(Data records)
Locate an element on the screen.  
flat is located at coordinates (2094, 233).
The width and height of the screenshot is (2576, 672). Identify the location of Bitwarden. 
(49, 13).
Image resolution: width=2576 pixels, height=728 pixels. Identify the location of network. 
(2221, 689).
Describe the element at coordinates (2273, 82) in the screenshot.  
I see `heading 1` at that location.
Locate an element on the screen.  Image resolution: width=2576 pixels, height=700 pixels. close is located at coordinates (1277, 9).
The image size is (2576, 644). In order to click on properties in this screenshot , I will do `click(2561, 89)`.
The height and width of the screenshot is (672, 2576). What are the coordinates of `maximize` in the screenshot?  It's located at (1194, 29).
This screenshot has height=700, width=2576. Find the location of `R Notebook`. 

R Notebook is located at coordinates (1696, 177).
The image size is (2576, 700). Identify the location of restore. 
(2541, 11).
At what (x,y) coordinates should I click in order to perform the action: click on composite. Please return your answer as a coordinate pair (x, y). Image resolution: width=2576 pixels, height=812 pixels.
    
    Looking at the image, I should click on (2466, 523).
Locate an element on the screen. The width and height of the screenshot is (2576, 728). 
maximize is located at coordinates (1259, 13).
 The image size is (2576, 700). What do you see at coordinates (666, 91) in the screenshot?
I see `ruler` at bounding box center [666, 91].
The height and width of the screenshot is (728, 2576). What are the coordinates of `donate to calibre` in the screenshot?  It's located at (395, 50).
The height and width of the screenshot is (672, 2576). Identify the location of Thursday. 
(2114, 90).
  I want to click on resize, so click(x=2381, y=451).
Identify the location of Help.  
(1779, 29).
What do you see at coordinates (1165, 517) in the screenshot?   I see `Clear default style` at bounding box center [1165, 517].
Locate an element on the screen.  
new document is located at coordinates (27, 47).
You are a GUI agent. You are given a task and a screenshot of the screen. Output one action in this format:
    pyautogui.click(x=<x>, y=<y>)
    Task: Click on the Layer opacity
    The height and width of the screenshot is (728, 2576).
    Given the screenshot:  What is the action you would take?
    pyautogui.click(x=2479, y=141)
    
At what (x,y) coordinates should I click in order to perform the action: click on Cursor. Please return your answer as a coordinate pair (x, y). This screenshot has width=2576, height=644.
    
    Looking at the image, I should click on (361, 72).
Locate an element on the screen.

(REQUIREMENTS) Copy out the rows above verbatim, from the line with "What do you see at coordinates (1165, 517)" to the line with "new document is".

(RESULT OF THE EXERCISE)
What do you see at coordinates (1165, 517) in the screenshot?   I see `Clear default style` at bounding box center [1165, 517].
Locate an element on the screen.  
new document is located at coordinates (27, 47).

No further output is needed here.